Among his other business interests, Wheeler owned World Jai Alai, in Miami,
which had been infiltrated by Bulger and Flemmi. Perhaps Wheeler didn't want
to play ball with the mob — in any event, the hitman who killed him reports
that he did so on orders from the two federal pets.

The Rakes family, for their part, were forced to sell their liquor store at
fire sale prices to Bulger and Flemmi. When they went to the police, FBI
agent John J. Connolly told the mobsters that the family was making trouble.

Connolly now faces criminal charges for his role in the incident.

Corruption would be bad enough, but the FBI has also traditionally turned
its talents to spying — and I'm not talking about agent Robert Philip
Hanssen, who sold U.S. secrets to Moscow from inside the Bureau for more
than 15 years without being detected.

No, the FBI has engaged in a pattern of surveillance upon Americans. In a
1997 article for The Nation, author David Burnham wrote, "During a recent
year federal agents listened to some 1.3 million conversations, only 15
percent of which were said to include incriminating material."

And the FBI's power in this area is expanding. Referring to the
Communications Assistance for Law Enforcement Act (CALEA), Burnham writes:
"The latest strike in the F.B.I.'s constant drive to gain access to more and
more information involves two programs.

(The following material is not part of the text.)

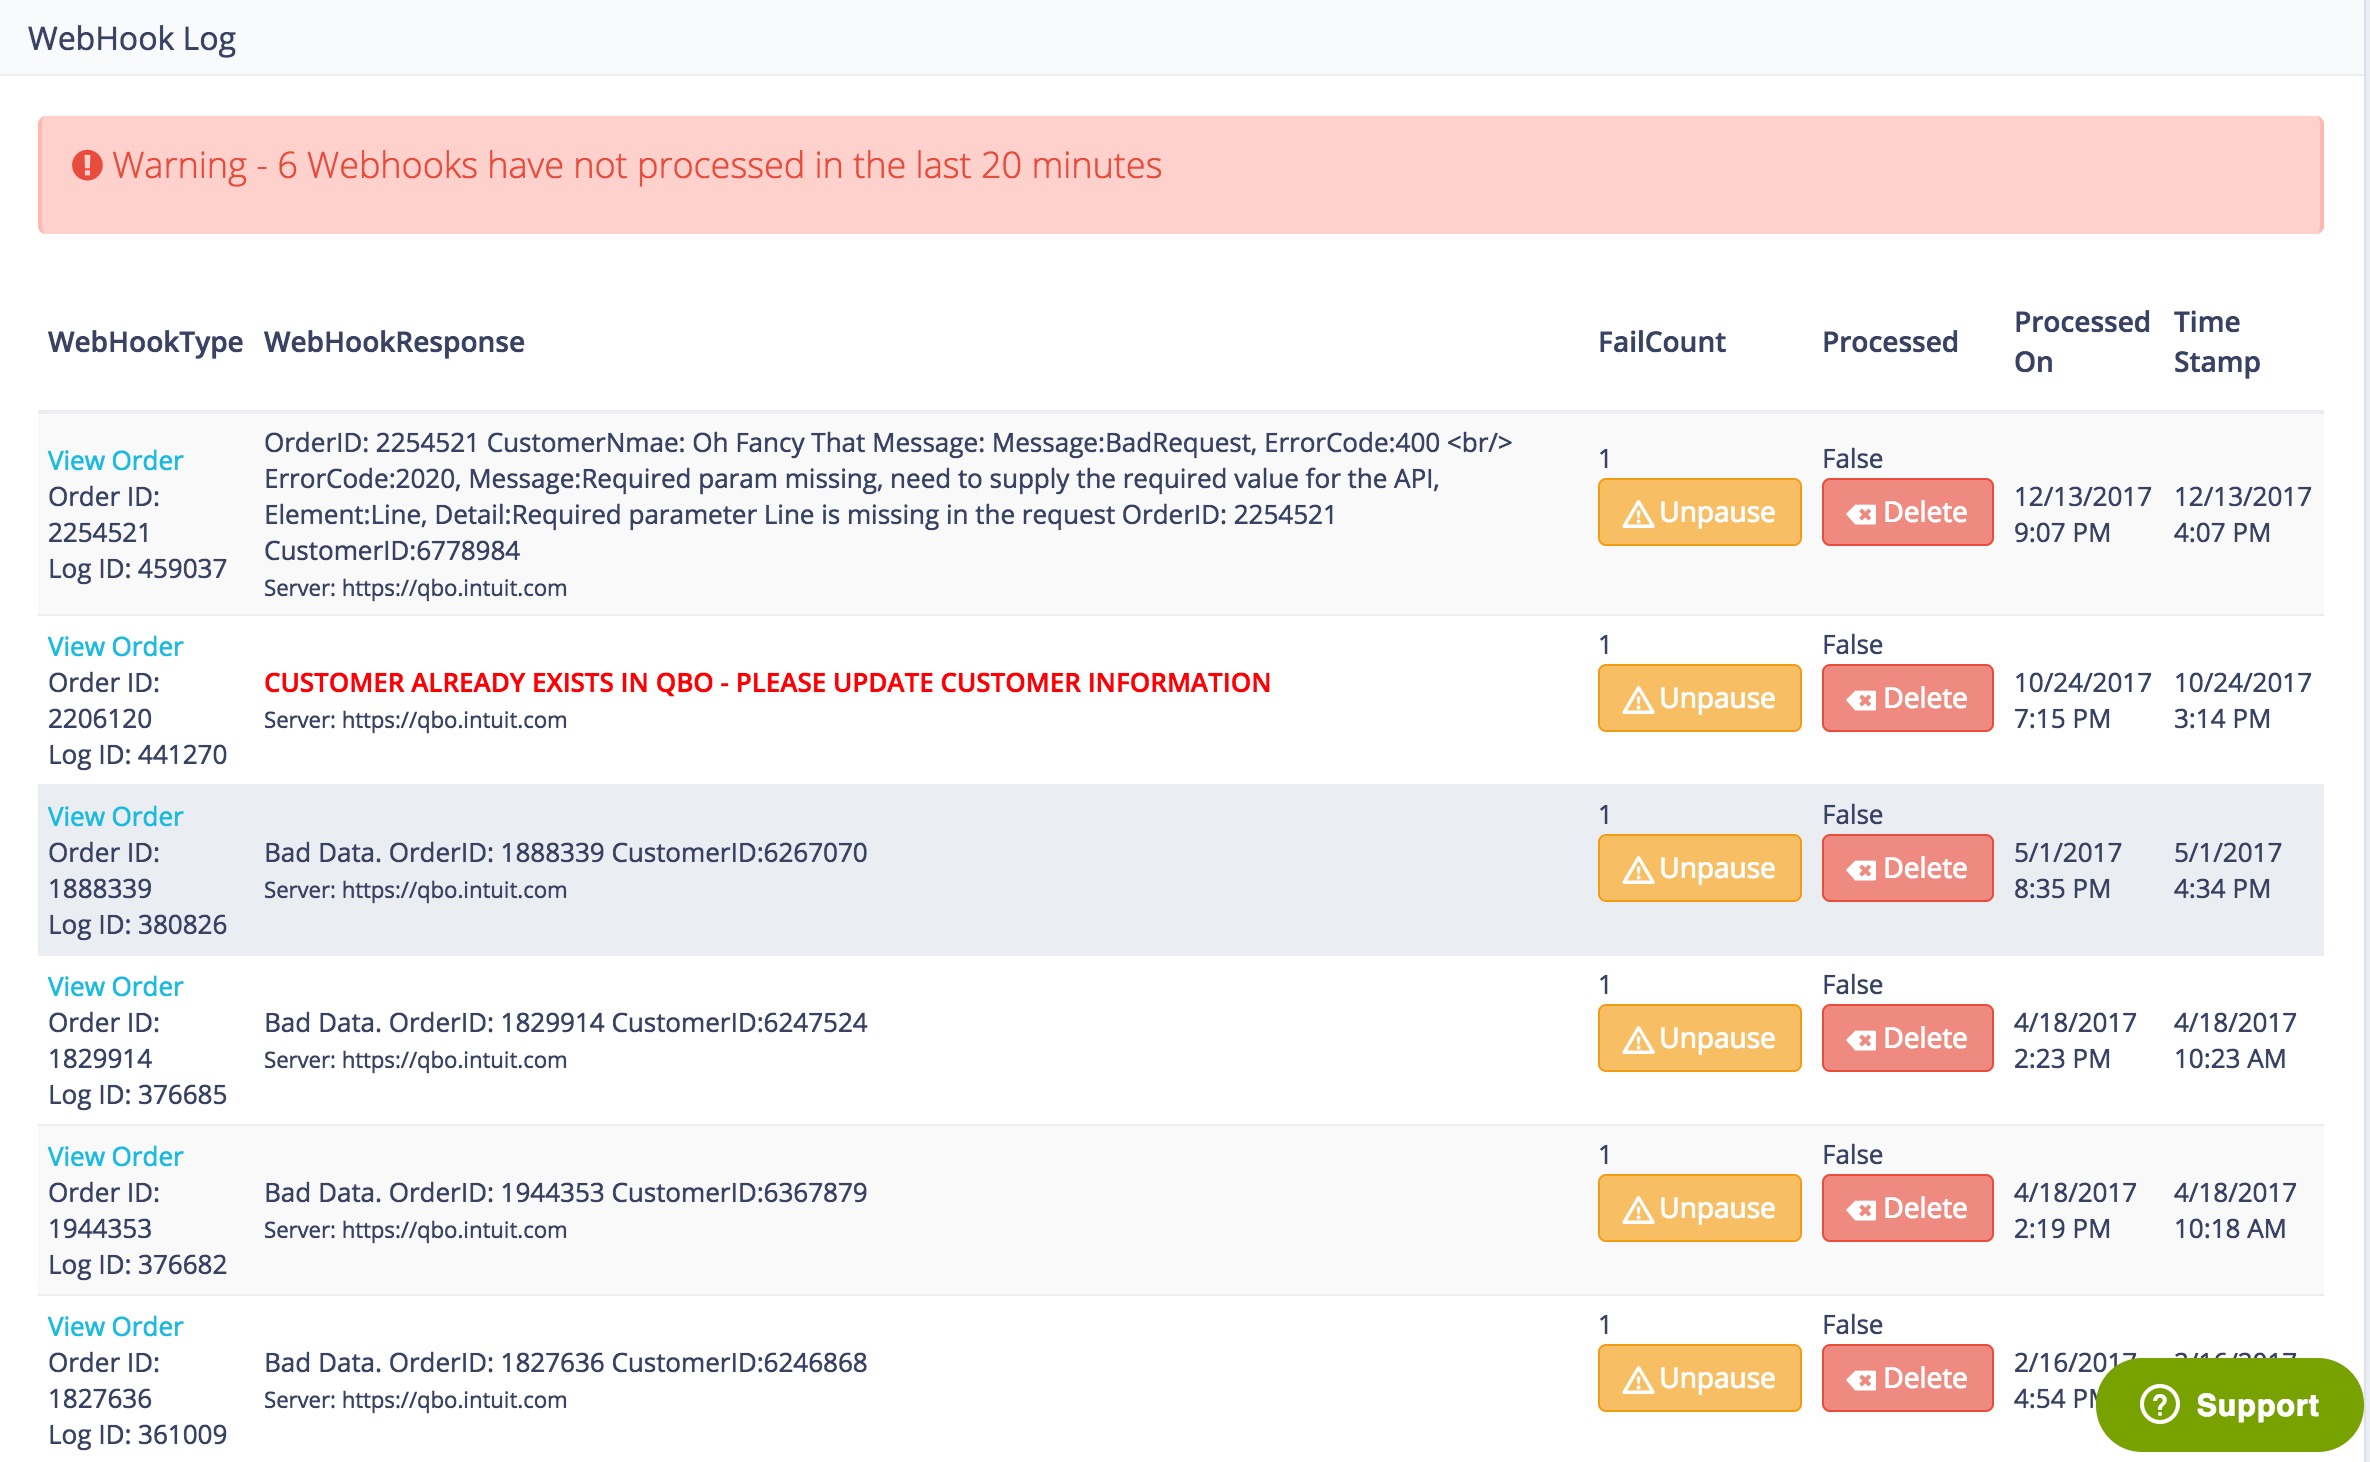Delete log entry for Order 1944353
The width and height of the screenshot is (2370, 1462).
pos(1906,1208)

Under one, the nation's telephone
companies are required to install a new generation of F.B.I.-approved
equipment that will make it much easier for the bureau to tap telephones and
track individual suspects as they move around the country."

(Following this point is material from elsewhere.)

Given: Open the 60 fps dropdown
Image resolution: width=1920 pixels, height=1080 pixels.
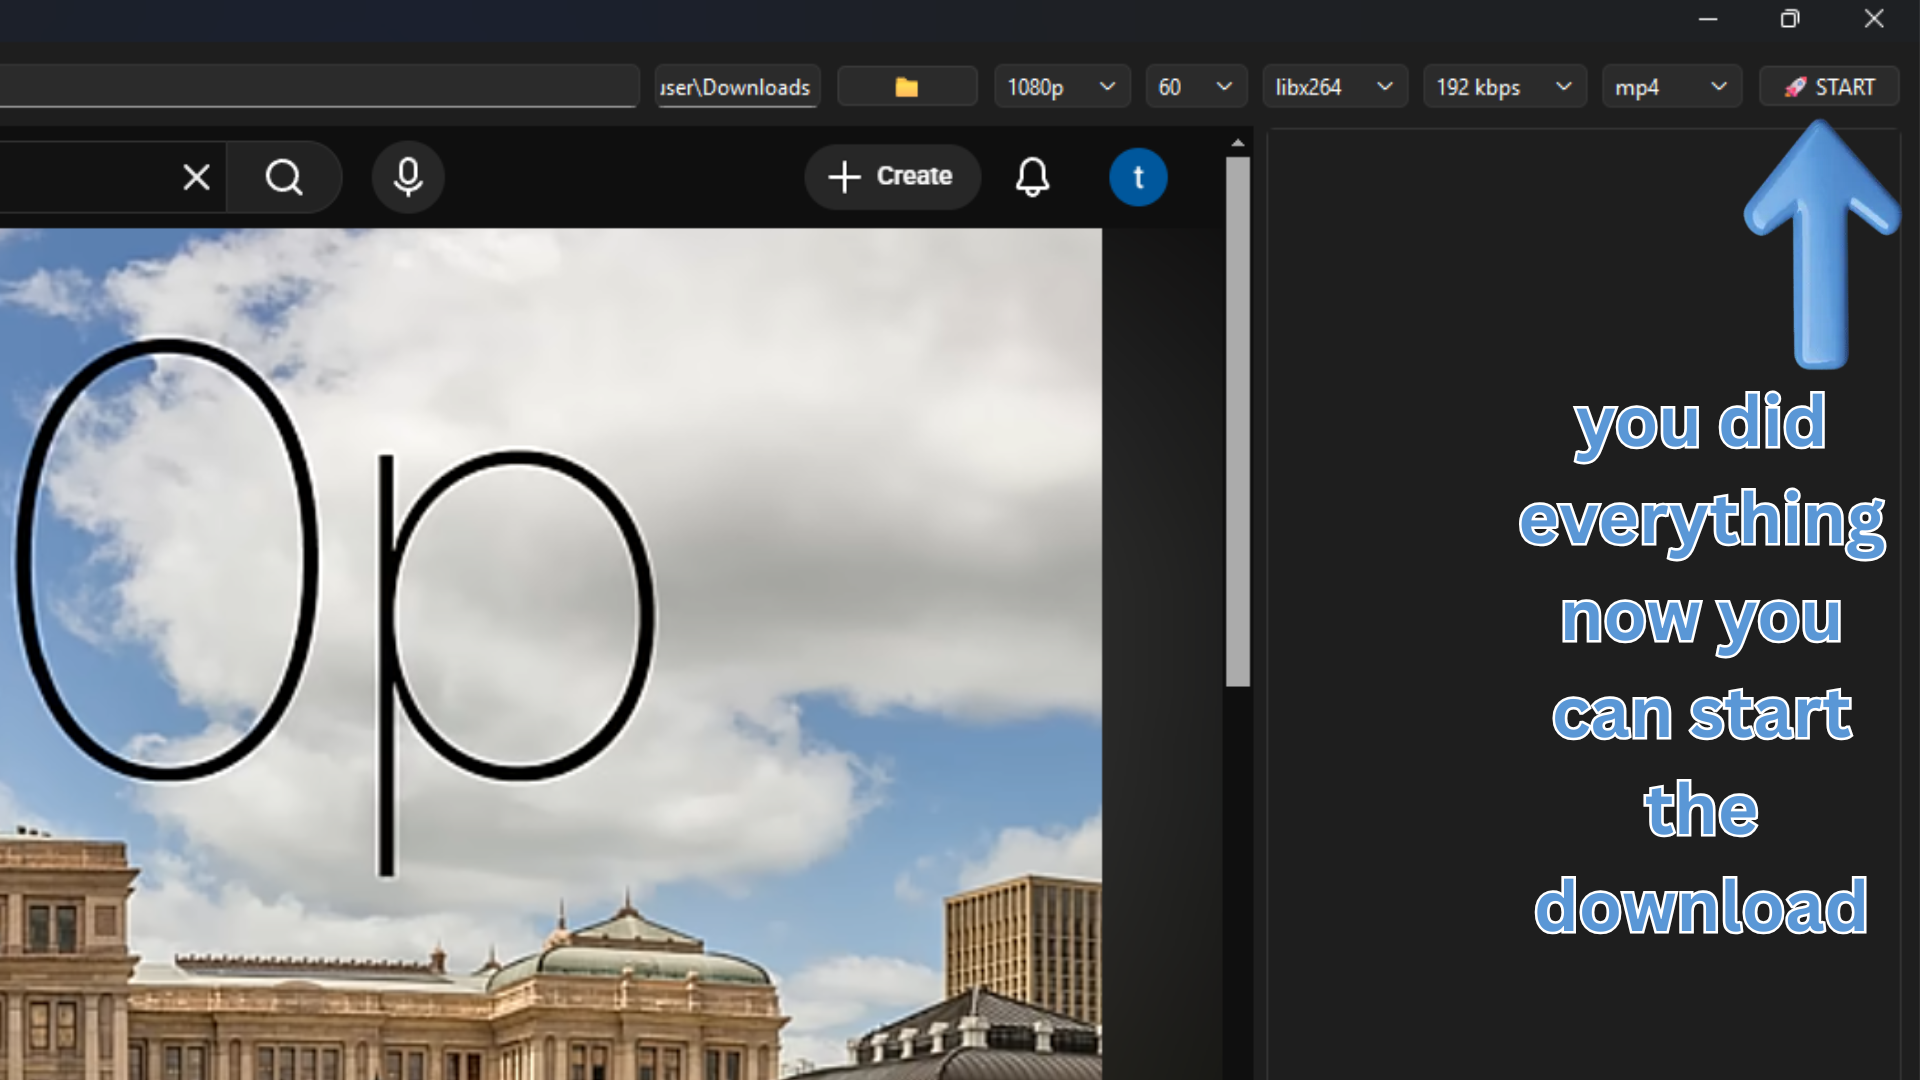Looking at the screenshot, I should coord(1195,87).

Burnham wrote before the FBI announced its Carnivore technology for snooping
on e-mails, but that should be considered as the latest evidence of the
feds' continuing taste for eavesdropping.

This surveillance power is often wielded in the name of fighting domestic
"terrorism," with the result being that political groups across the spectrum
that question government policies find themselves under the FBI's
microscope.

The high profile result of such policies were on view at Ruby Ridge, which
resulted fom an effort to blackmail Randy Weaver into infiltrating a white
supremacist group, and Waco, which seemed, at its root, to be an example of
intolerance toward any group that stood apart from society.

Decades ago, the targeted groups were civil rights organizations fighting
for racial equality. Apparently, the feds believed that communists had an
abiding interest in overturning Jim Crow laws. Never mind that, even if
true, being a communist is constitutionally protected.

Then there was the entrapment of the wrong man after the bombing at the
Atlanta Olympics — Richard Jewell's life was turned upside down before he
was finally cleared.

And there was a mid-1990s scandal over the quality of work coming out of the
FBI's crime lab. Much FBI forensic work was unreliable, and some "expert"
testimony was simply bogus blather meant to assist prosecutors.

But you get the idea. Forget old myths about spit-shined G-men standing
between Americans and the forces of darkness. When not bungling its way
through a chain of scandals, the FBI is a clear menace to the life, liberty
and property of decent people.

It's time to get rid of the whole rotten organization.